Comment expliquez-vous qu’aucune assurance n’ait pensé à proposer des solutions spécifiques pour venir en aide aux victimes de violences conjugales ?
On parle beaucoup des violences conjugales dans les médias depuis deux ou trois ans. Avant, on donnait des chiffres, on disait que c'était affreux, que ça ne devrait plus exister, etc. Mais il n'y avait pas de vraies mesures. Après, il y a eu l'Espagne qui a pris le problème à bras-le-corps et a réveillé une certaine conscience politique. En France, les associations ont aussi joué un rôle, évidemment. En 2020, on a eu une baisse du nombre de féminicides : on est passé de 146 en 2019 à 102 en 2020. C’est encourageant, mais c'est toujours beaucoup trop. Surtout, il y a 400 000 interventions pour violences intrafamiliales par an, c'est le premier motif d'intervention des forces de police et de gendarmerie. Cela veut dire qu'il y n’a pas un jour où les forces de police, le GIGN, le RAID, les gendarmes ou les policiers ne sont appelés pour cette problématique.
Le monde politique s'est mis à analyser les chiffres sous la pression des associations et des parties prenantes, et on s'est rendu compte que c'était un vrai sujet, et je m'étonne qu'aucune assurance, qu'aucune association d'assurés, ne se soit intéressée à ce problème.
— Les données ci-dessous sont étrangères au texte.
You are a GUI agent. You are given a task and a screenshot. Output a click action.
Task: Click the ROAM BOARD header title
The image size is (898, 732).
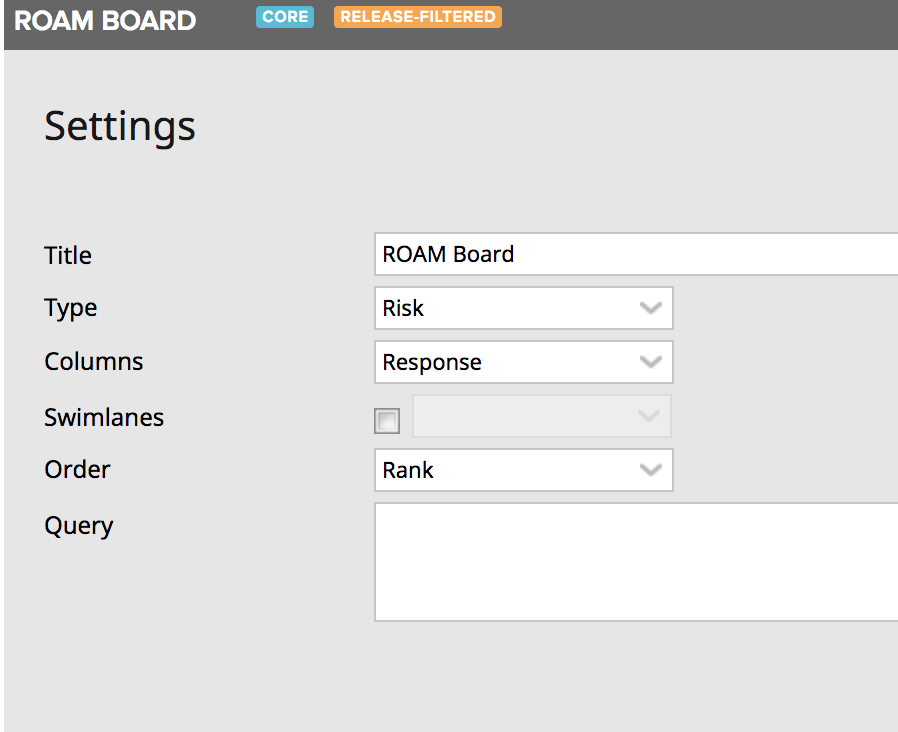105,21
Je pense que c'est la cohabitation entre une association de femmes victimes de violences et un conseil d'administration d'une association d'assurés qui a servi de déclencheur. Pour que cela marche, il faut dire au monde de l'entreprise qu'il faut se mobiliser, mais il faut le faire pour de très, très bonnes raisons. Concernant Agipi, il n'y a pas de vision financière du tout. Il y a juste une vision d'accompagnement, d'aide et de prise en compte de ce fléau.